+++ Material supplied

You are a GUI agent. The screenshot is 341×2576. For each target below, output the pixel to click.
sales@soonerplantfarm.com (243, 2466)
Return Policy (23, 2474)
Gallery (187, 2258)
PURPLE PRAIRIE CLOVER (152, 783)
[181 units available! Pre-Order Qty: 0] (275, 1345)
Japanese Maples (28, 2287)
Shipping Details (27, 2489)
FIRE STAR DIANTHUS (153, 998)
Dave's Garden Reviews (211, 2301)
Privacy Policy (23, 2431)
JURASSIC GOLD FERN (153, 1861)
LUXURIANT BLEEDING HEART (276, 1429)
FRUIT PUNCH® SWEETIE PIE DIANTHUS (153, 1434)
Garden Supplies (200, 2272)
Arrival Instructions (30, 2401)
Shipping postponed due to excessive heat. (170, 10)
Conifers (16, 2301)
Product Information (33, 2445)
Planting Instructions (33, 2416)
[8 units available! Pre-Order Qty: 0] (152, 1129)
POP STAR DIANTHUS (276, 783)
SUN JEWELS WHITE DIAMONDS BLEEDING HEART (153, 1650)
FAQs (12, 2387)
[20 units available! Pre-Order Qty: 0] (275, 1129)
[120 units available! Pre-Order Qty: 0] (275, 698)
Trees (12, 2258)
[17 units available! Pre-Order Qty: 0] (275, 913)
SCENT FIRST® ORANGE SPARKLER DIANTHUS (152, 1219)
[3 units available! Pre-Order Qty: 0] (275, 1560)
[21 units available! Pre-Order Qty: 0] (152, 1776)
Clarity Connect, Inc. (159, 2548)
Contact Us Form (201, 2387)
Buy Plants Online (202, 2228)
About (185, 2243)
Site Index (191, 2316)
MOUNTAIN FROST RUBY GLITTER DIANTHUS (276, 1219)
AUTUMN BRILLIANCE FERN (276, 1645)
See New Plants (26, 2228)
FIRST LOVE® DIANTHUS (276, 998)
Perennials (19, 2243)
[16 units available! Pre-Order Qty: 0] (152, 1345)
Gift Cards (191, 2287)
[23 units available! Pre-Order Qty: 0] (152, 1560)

++++++

» Task details
From the first line of the material above down to the line with "Dave's Garden Reviews (211, 2301)", output each line exactly; include both of those lines and add no others.

» Response below
You are a GUI agent. The screenshot is 341×2576. For each target below, output the pixel to click.
sales@soonerplantfarm.com (243, 2466)
Return Policy (23, 2474)
Gallery (187, 2258)
PURPLE PRAIRIE CLOVER (152, 783)
[181 units available! Pre-Order Qty: 0] (275, 1345)
Japanese Maples (28, 2287)
Shipping Details (27, 2489)
FIRE STAR DIANTHUS (153, 998)
Dave's Garden Reviews (211, 2301)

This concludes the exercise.